→ **WHAT THIS TASK INVOLVES**: Among the entries below, take the line with "Identify the click" and the line with "Tout accepter (62, 1313)", and output them and every line between them exactly, with nothing else.

→ **DATA FOR PROCESSING**:
◇ ◇ ◇ ◇ ◇ ◇ ◇

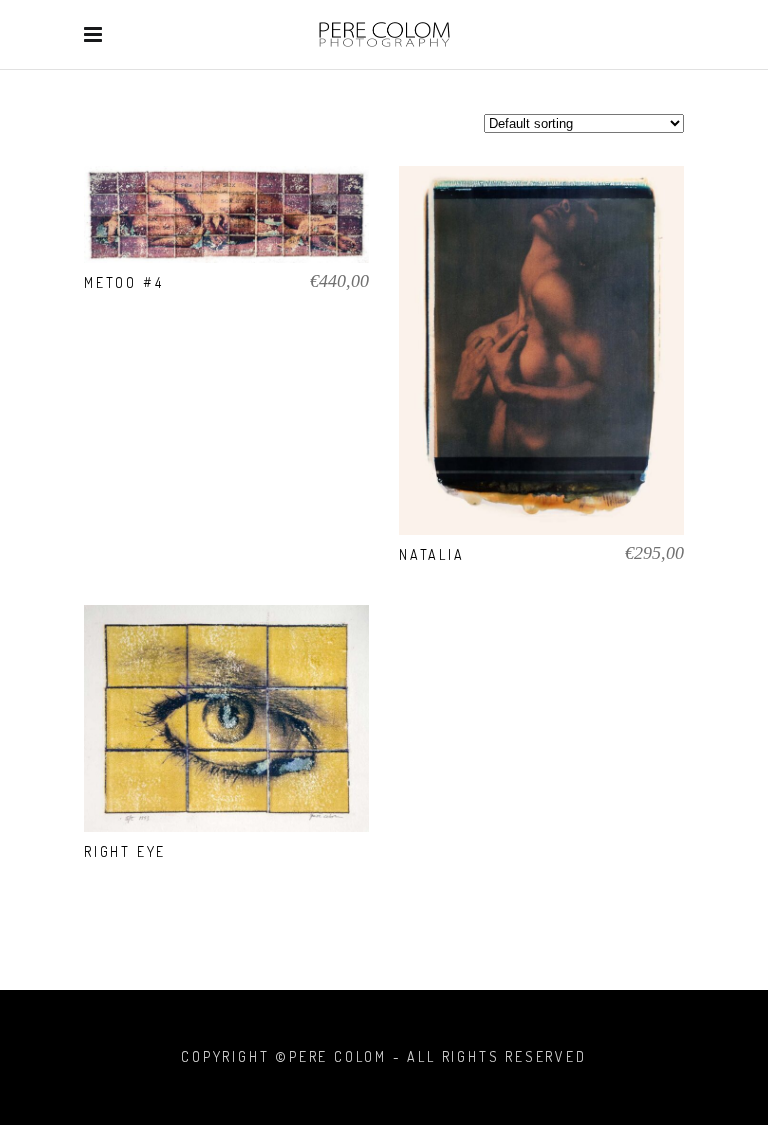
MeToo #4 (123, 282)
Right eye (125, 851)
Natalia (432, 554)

◇ ◇ ◇ ◇ ◇ ◇ ◇

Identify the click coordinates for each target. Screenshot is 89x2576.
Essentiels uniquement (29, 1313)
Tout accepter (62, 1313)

◇ ◇ ◇ ◇ ◇ ◇ ◇

→ **EXERCISE RESPONSE**:
Identify the click coordinates for each target. Screenshot is 89x2576.
Essentiels uniquement (29, 1313)
Tout accepter (62, 1313)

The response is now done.